**What is being asked:**
Extract the full set of records, then give each one again exactly.

- - - - - - -

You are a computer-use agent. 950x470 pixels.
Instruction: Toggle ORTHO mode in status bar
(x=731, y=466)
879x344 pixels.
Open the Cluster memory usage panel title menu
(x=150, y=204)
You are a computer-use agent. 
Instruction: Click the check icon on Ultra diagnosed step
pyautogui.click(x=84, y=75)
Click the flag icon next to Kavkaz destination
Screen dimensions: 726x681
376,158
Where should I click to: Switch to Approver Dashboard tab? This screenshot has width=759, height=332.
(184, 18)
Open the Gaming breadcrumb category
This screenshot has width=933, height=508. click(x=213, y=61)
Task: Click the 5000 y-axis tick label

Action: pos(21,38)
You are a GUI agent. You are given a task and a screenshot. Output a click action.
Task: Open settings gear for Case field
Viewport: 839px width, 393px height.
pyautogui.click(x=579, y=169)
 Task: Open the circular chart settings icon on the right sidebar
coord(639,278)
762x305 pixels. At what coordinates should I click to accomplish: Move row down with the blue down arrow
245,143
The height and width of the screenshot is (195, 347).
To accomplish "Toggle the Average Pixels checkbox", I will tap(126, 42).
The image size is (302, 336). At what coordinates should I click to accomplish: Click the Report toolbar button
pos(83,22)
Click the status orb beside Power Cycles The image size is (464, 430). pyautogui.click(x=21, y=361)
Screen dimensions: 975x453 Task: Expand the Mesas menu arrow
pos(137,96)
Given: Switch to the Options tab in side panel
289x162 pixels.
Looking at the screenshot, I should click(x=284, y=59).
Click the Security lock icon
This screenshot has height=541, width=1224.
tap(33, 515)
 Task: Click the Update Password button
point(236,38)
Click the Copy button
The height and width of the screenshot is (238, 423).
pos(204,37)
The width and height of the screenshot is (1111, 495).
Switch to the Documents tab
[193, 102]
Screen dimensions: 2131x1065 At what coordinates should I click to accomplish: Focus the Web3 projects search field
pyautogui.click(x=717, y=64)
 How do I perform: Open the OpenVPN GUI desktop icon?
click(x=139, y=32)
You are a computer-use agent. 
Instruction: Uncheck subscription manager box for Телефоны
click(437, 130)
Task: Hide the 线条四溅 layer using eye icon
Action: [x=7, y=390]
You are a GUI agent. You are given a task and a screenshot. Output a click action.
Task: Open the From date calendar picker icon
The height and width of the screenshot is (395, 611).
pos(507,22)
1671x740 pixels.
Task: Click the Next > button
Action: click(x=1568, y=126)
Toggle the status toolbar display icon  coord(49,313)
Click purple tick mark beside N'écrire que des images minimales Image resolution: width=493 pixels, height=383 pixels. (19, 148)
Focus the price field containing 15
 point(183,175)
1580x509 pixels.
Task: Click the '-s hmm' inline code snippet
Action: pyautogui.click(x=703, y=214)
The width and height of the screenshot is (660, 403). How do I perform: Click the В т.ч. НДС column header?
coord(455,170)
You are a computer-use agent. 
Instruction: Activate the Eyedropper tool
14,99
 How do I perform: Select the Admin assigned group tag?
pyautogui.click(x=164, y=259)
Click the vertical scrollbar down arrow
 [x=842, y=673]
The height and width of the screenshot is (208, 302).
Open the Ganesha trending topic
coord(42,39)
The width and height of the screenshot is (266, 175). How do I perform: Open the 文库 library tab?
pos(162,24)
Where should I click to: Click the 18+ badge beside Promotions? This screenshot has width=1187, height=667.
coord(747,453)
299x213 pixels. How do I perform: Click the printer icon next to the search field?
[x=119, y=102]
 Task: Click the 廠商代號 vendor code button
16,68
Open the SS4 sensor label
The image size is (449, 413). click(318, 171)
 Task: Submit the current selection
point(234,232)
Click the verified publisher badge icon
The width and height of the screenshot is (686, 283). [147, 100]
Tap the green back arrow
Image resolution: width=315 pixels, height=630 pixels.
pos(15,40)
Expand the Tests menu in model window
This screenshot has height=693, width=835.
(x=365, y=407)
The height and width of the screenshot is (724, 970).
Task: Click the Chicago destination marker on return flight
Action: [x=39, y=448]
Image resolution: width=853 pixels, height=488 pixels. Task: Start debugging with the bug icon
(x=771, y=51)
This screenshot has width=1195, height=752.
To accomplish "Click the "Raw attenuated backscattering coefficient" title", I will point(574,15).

- - - - - - -

**Expected answer:**
You are a computer-use agent. 950x470 pixels.
Instruction: Toggle ORTHO mode in status bar
(x=731, y=466)
879x344 pixels.
Open the Cluster memory usage panel title menu
(x=150, y=204)
You are a computer-use agent. 
Instruction: Click the check icon on Ultra diagnosed step
pyautogui.click(x=84, y=75)
Click the flag icon next to Kavkaz destination
Screen dimensions: 726x681
376,158
Where should I click to: Switch to Approver Dashboard tab? This screenshot has width=759, height=332.
(184, 18)
Open the Gaming breadcrumb category
This screenshot has width=933, height=508. click(x=213, y=61)
Task: Click the 5000 y-axis tick label

Action: pos(21,38)
You are a GUI agent. You are given a task and a screenshot. Output a click action.
Task: Open settings gear for Case field
Viewport: 839px width, 393px height.
pyautogui.click(x=579, y=169)
 Task: Open the circular chart settings icon on the right sidebar
coord(639,278)
762x305 pixels. At what coordinates should I click to accomplish: Move row down with the blue down arrow
245,143
The height and width of the screenshot is (195, 347).
To accomplish "Toggle the Average Pixels checkbox", I will tap(126, 42).
The image size is (302, 336). At what coordinates should I click to accomplish: Click the Report toolbar button
pos(83,22)
Click the status orb beside Power Cycles The image size is (464, 430). pyautogui.click(x=21, y=361)
Screen dimensions: 975x453 Task: Expand the Mesas menu arrow
pos(137,96)
Given: Switch to the Options tab in side panel
289x162 pixels.
Looking at the screenshot, I should click(x=284, y=59).
Click the Security lock icon
This screenshot has height=541, width=1224.
tap(33, 515)
 Task: Click the Update Password button
point(236,38)
Click the Copy button
The height and width of the screenshot is (238, 423).
pos(204,37)
The width and height of the screenshot is (1111, 495).
Switch to the Documents tab
[193, 102]
Screen dimensions: 2131x1065 At what coordinates should I click to accomplish: Focus the Web3 projects search field
pyautogui.click(x=717, y=64)
 How do I perform: Open the OpenVPN GUI desktop icon?
click(x=139, y=32)
You are a computer-use agent. 
Instruction: Uncheck subscription manager box for Телефоны
click(437, 130)
Task: Hide the 线条四溅 layer using eye icon
Action: [x=7, y=390]
You are a GUI agent. You are given a task and a screenshot. Output a click action.
Task: Open the From date calendar picker icon
The height and width of the screenshot is (395, 611).
pos(507,22)
1671x740 pixels.
Task: Click the Next > button
Action: click(x=1568, y=126)
Toggle the status toolbar display icon  coord(49,313)
Click purple tick mark beside N'écrire que des images minimales Image resolution: width=493 pixels, height=383 pixels. (19, 148)
Focus the price field containing 15
 point(183,175)
1580x509 pixels.
Task: Click the '-s hmm' inline code snippet
Action: pyautogui.click(x=703, y=214)
The width and height of the screenshot is (660, 403). How do I perform: Click the В т.ч. НДС column header?
coord(455,170)
You are a computer-use agent. 
Instruction: Activate the Eyedropper tool
14,99
 How do I perform: Select the Admin assigned group tag?
pyautogui.click(x=164, y=259)
Click the vertical scrollbar down arrow
 [x=842, y=673]
The height and width of the screenshot is (208, 302).
Open the Ganesha trending topic
coord(42,39)
The width and height of the screenshot is (266, 175). How do I perform: Open the 文库 library tab?
pos(162,24)
Where should I click to: Click the 18+ badge beside Promotions? This screenshot has width=1187, height=667.
coord(747,453)
299x213 pixels. How do I perform: Click the printer icon next to the search field?
[x=119, y=102]
 Task: Click the 廠商代號 vendor code button
16,68
Open the SS4 sensor label
The image size is (449, 413). click(318, 171)
 Task: Submit the current selection
point(234,232)
Click the verified publisher badge icon
The width and height of the screenshot is (686, 283). [147, 100]
Tap the green back arrow
Image resolution: width=315 pixels, height=630 pixels.
pos(15,40)
Expand the Tests menu in model window
This screenshot has height=693, width=835.
(x=365, y=407)
The height and width of the screenshot is (724, 970).
Task: Click the Chicago destination marker on return flight
Action: [x=39, y=448]
Image resolution: width=853 pixels, height=488 pixels. Task: Start debugging with the bug icon
(x=771, y=51)
This screenshot has width=1195, height=752.
To accomplish "Click the "Raw attenuated backscattering coefficient" title", I will point(574,15).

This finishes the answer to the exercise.